Lately, I have been thinking of “Our Town.”
I have always been a sucker for Thornton Wilder’s beloved play. In fact, it’s my favorite. I love the tale of Grover’s Corners. I love the way it memorializes life in a small town. I love even more the way it flags to us that life goes too fast. We don’t spend enough time loving the smell of fresh laundry, of waking up, of just being alive. (Well, some do. Poets maybe.) I cannot see “Our Town” without crying. In a good way. And nowadays, I cannot think of some people in our town of Vashon without crying. Also in a good way.
The heroes of our little town that I find myself thinking about lately are those who own the Vashon Pharmacy, as well as the cadre of volunteers who have been putting shots in arms for the last several months.
There are many heroes in this play. Every volunteer out there in the wind and rain helping our neighbors get vaccinated is a hero to me. Heck, Craig Beles and his pal Truman O’Brien were back on the volunteer lines within days of their recent plane crash — even though Craig looked as if he had gone a couple of rounds and Truman was sporting two bright-purple shiners. Why were they there? It’s what they do.
Cece Reoux is a hero to me. As an employee of Vashon Pharmacy and a registered nurse, she has been at the vaccination site constantly. Of course, I see her and remember watching our kids play basketball or sitting next to her while our kids graduated at the same time. But you blink and the kids are gone. Cece is still out there in the wind and rain, putting vaccines in a lot of arms.
Eileen Wolcott and her family are heroes to me. They own the Vashon Theatre and have made their parking lot available as a staging center, so people can line up safely. I’m sure Eileen would never imagine a situation where people would stop lining up for popcorn for so long at her theatre, but even now, she’s making sure they line up for shots.
All of the employees of Vashon Pharmacy are heroes to me.
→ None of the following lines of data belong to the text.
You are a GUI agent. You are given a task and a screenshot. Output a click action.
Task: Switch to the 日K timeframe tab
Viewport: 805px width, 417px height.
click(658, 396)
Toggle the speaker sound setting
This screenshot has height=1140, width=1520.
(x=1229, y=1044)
I think about the amount of tension, complaints, frustration and emotion they must have encountered during this entire experience. We are worried about our relatives and ourselves in this life-and-death situation. I know I was frustrated when I was trying to get an appointment. I keep thinking of all of the people who called, all of the people who were scared, frustrated. But the employees of the pharmacy are our friends and neighbors. They were doing the best they could here in our town. It must have been exhausting (and it is not over).
Most importantly, Tyler Young and Amy Young are heroes to me. They bought the pharmacy in 2017 — and then this happened. What a tough time to take over. But my, how they have. Tyler set up a trailer and created a staging area that has been flawless. I hear horror stories from my “mainland” friends about the exhaustion and frustration of getting their vaccine. At Vashon Pharmacy, they made it look easy. More importantly, you were met by neighbors, by people who knew you and cared. It felt like a place of safety in a scary time.
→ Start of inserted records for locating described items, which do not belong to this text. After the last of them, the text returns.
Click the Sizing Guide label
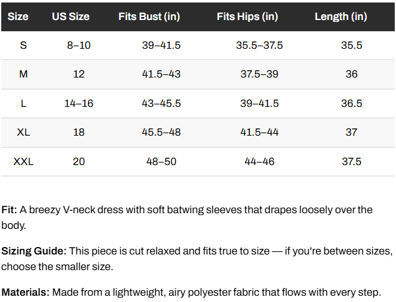This screenshot has width=396, height=302. tap(34, 251)
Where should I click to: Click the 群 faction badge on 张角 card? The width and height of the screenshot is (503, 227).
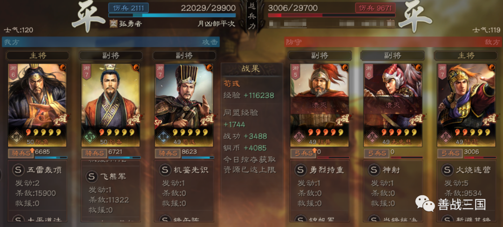(x=15, y=137)
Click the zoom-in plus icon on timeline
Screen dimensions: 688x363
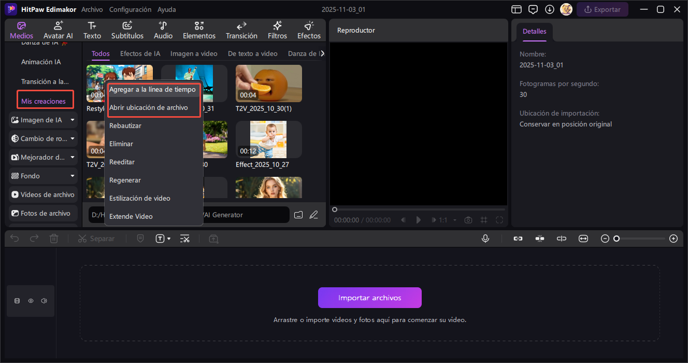point(673,239)
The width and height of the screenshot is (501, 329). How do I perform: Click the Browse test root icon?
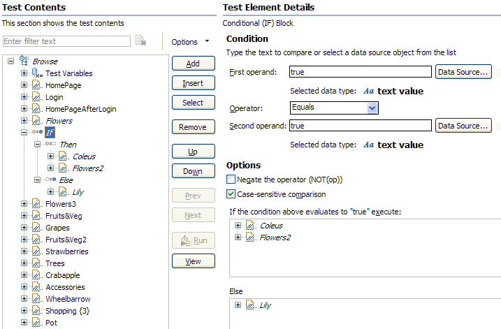25,61
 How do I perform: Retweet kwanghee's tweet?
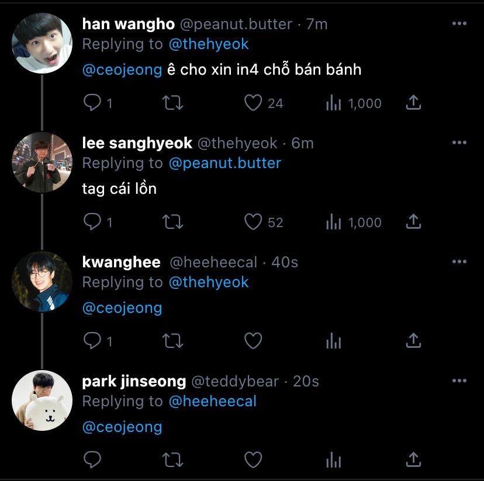click(172, 341)
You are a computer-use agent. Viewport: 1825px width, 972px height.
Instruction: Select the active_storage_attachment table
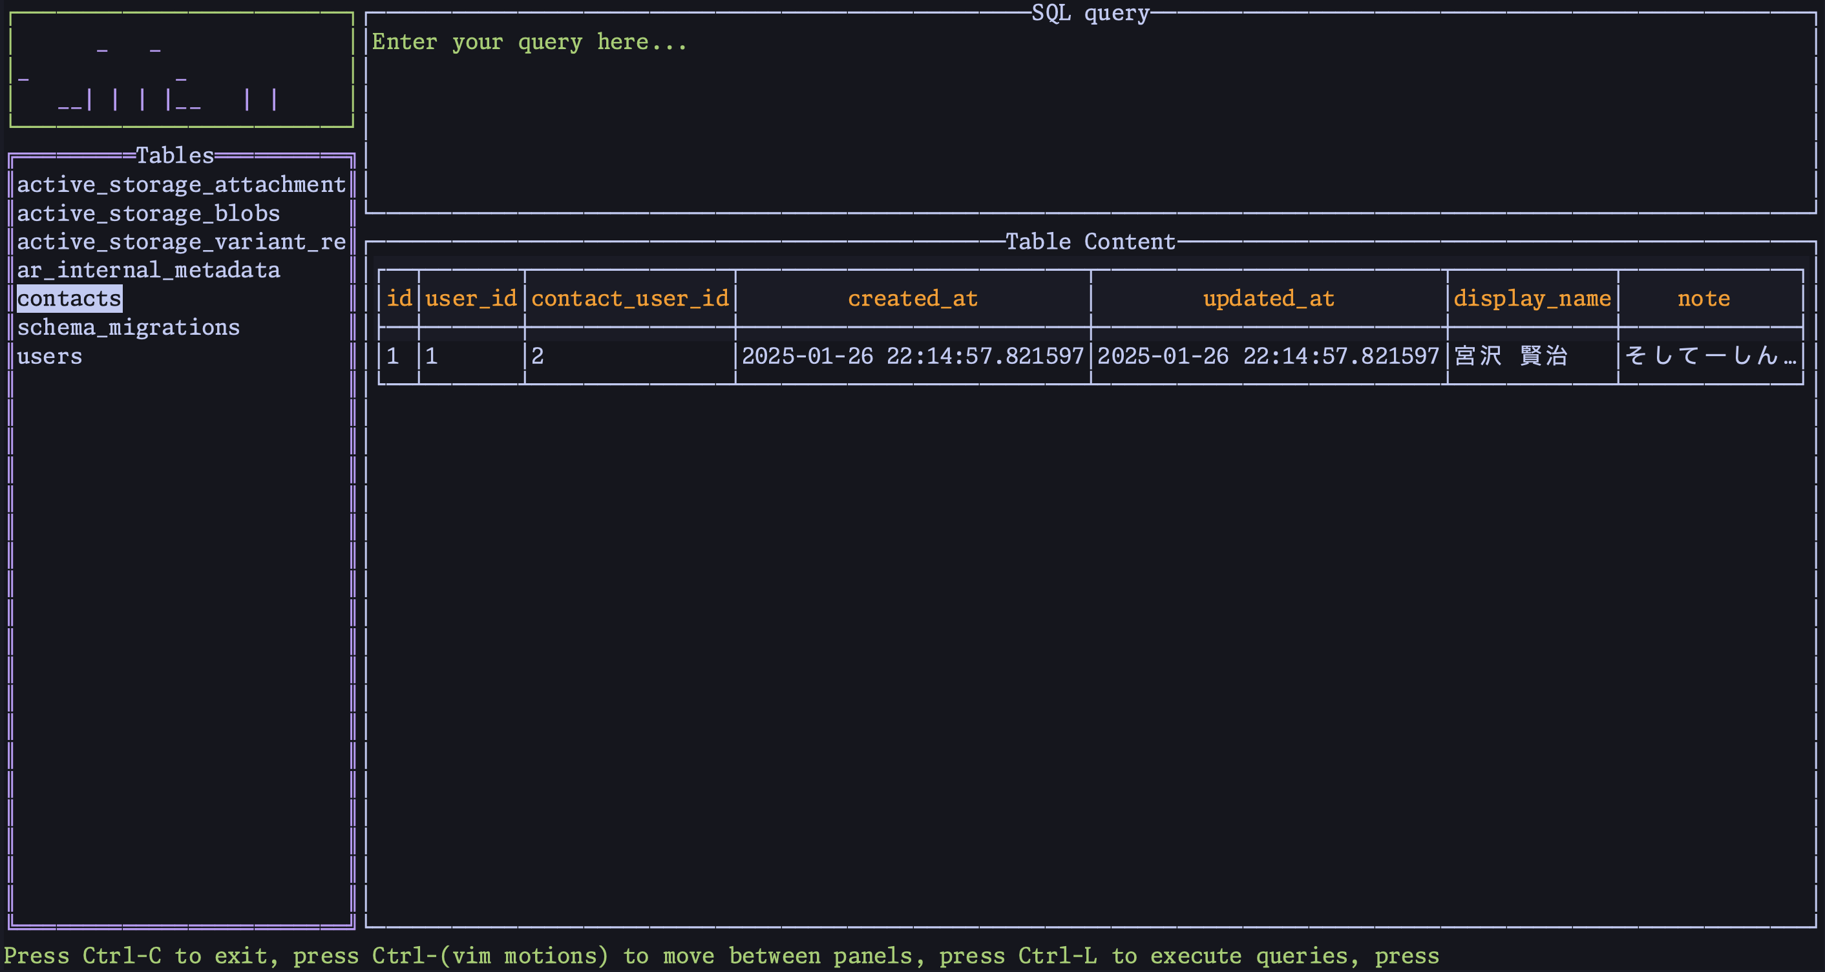pos(181,185)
They were not insubstantial costs to the Youngs in setting all this up — not only direct expenses but the more intangible costs of the time they had to devote to this public health crisis, during which they couldn’t grow their business in ways they might have previously imagined.
Sea Mar Clinic — established a mere six months ago on Vashon — has also distributed vaccines in a remarkable way, offering no-appointment-necessary walk-up appointments. This no-fuss system has greatly helped our island reach such a high percentage of vaccinated people.
The Pharmacy and Sea Mar have received us and treated us with care. It has been a wonderful demonstration of the power of community.
And of course, none of it would have happened without the VashonBePrepared and all its affiliated groups, including the Medical Reserve Corps and CERT volunteers. Under the leadership of Rick Wallace and others, they have helped us again and again throughout the pandemic.
But wait, there’s more. I lost my vaccination card and had to go to the tent today to get a replacement so I can get my second shot. Again, I was treated with care and kindness by people I have seen my whole life. At first, I didn’t even recognize Mary Langland behind her mask. All of a sudden, I realized it. There she is, volunteering. Mary’s husband Tom and Dave Willingham sold the pharmacy to Tyler and Amy. Mary could have moved on. But there she is on a blustery day, volunteering for the Pharmacy. Tom helped build the stairs to the trailer. They are still there.
I have so many memories of the Vashon Pharmacy. My kids grew up there in the toy section. For a period of time, it was “the place” for parents to run into each other as our kids played with the trains. Every town has a pharmacy, I suppose. But ours is still family-owned and special.
These are all part of the cast of characters of our town. It’s not Grover’s Corners, but I love Vashon Island.
And I won’t forget how lucky I am. How lucky we all are.
A 20-year Vashon resident, Lauri Hennessey is the CEO of League of Education Voters.